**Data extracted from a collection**
════
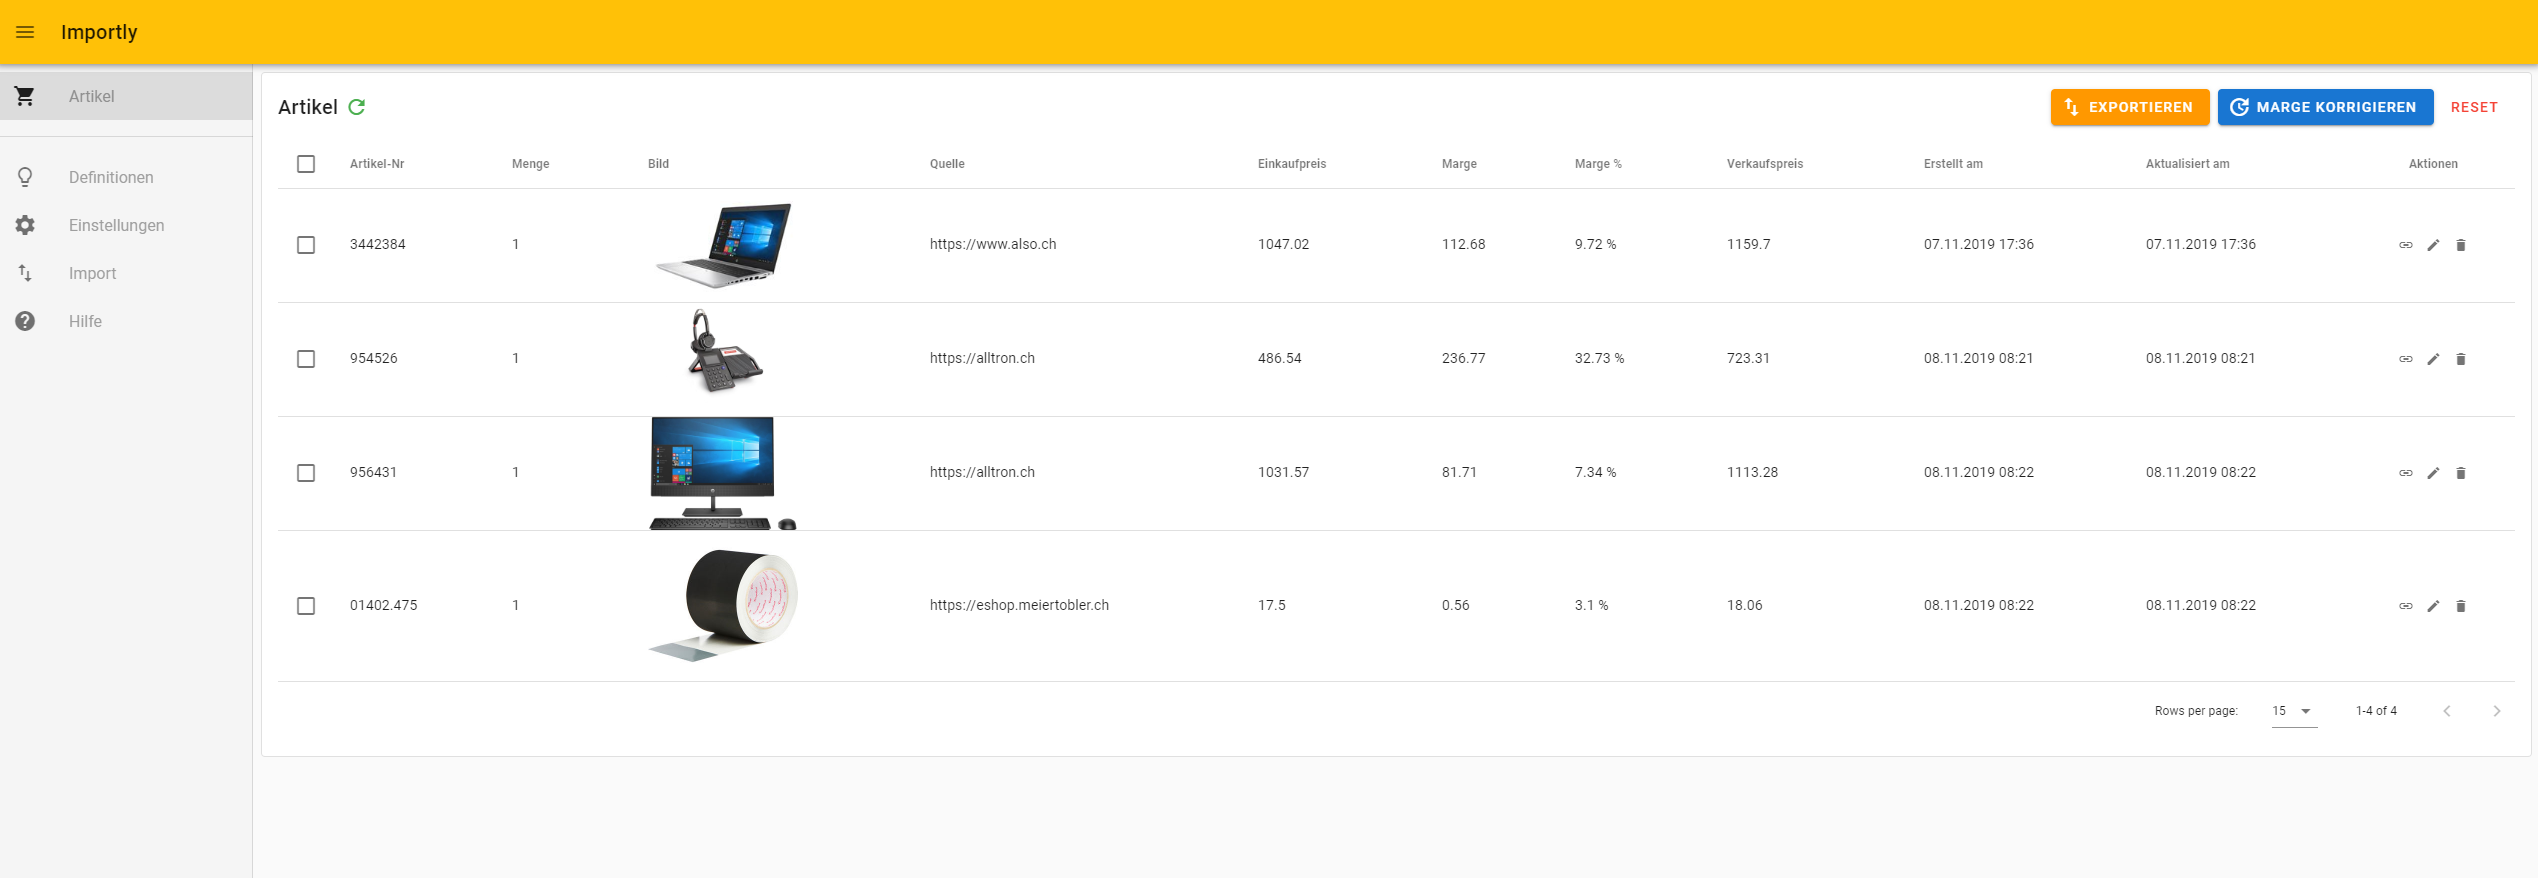Toggle the select-all checkbox in table header
The height and width of the screenshot is (878, 2538).
(306, 164)
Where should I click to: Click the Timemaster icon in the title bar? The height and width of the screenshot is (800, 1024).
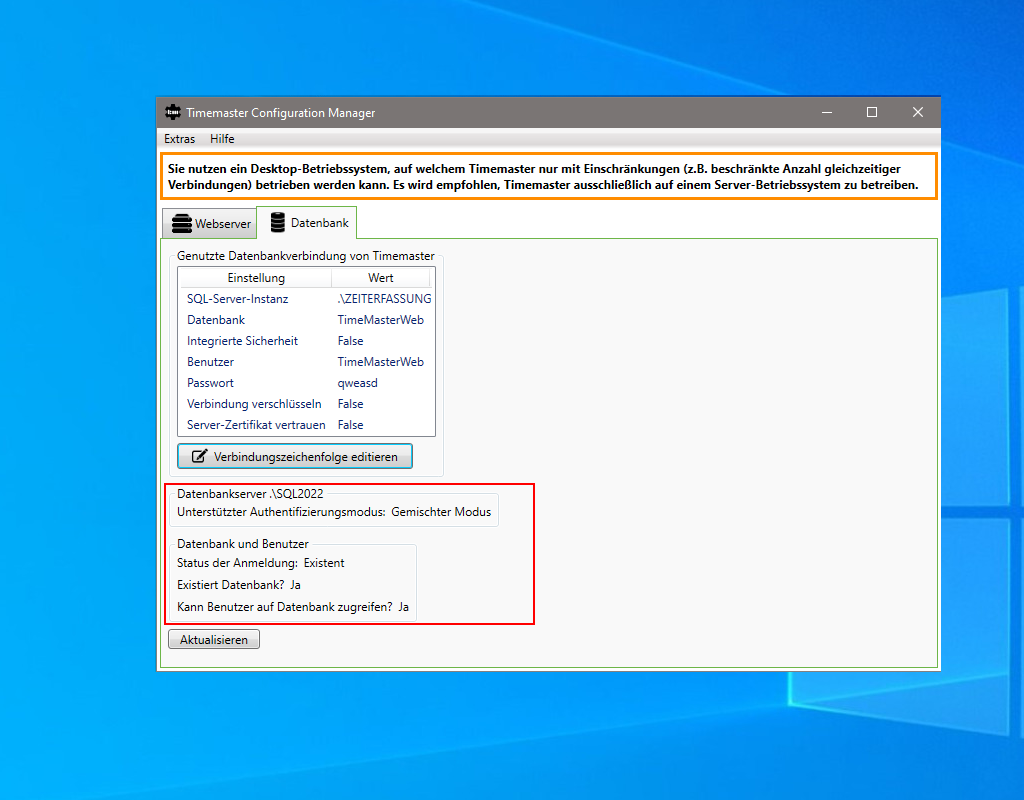(172, 112)
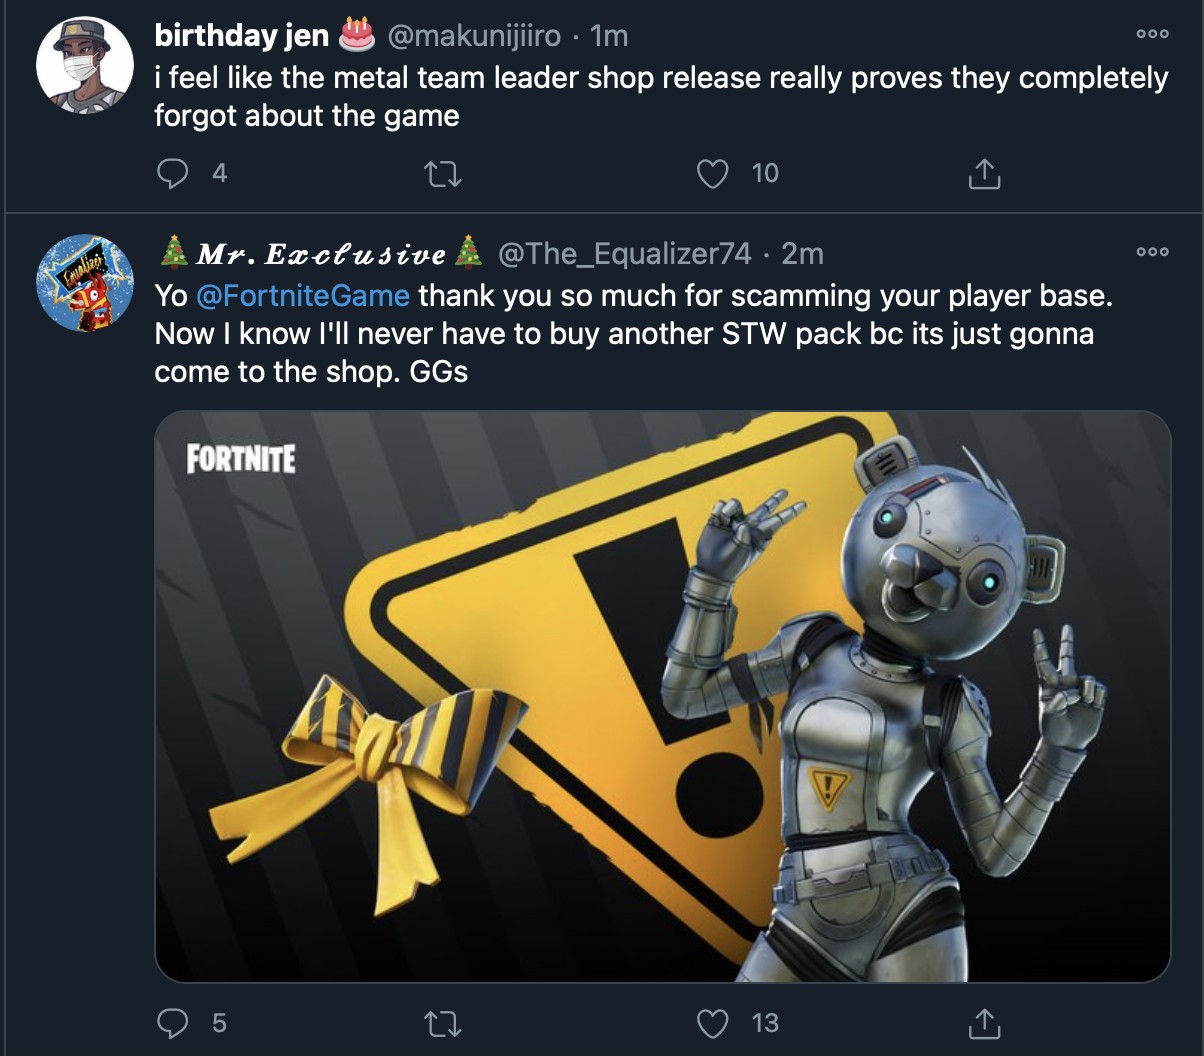Open birthday jen's profile picture
Viewport: 1204px width, 1056px height.
coord(85,65)
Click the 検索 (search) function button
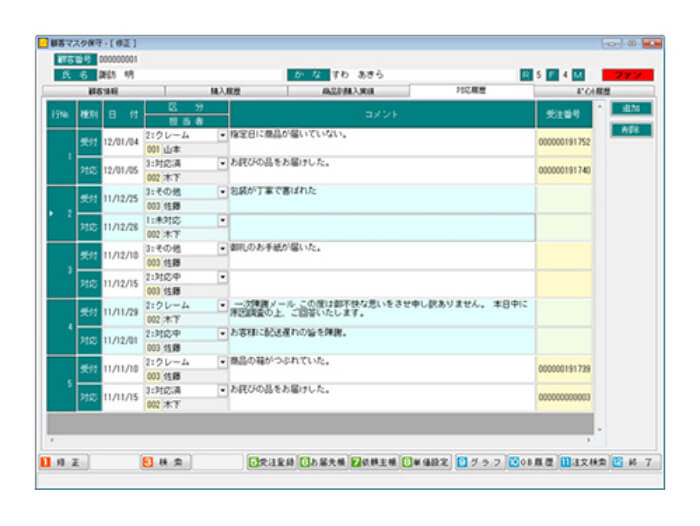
════
Set down exactly and only the lines from the line that contains "Where should I" through the last line of the entries above, with both of those lines included and the pictures left out.

Where should I click to: Click the Timemaster icon in the title bar? The height and width of the screenshot is (800, 1024).
(172, 112)
Open birthday jen's profile picture
Viewport: 1204px width, 1056px height.
coord(85,65)
Click the 検索 (search) function button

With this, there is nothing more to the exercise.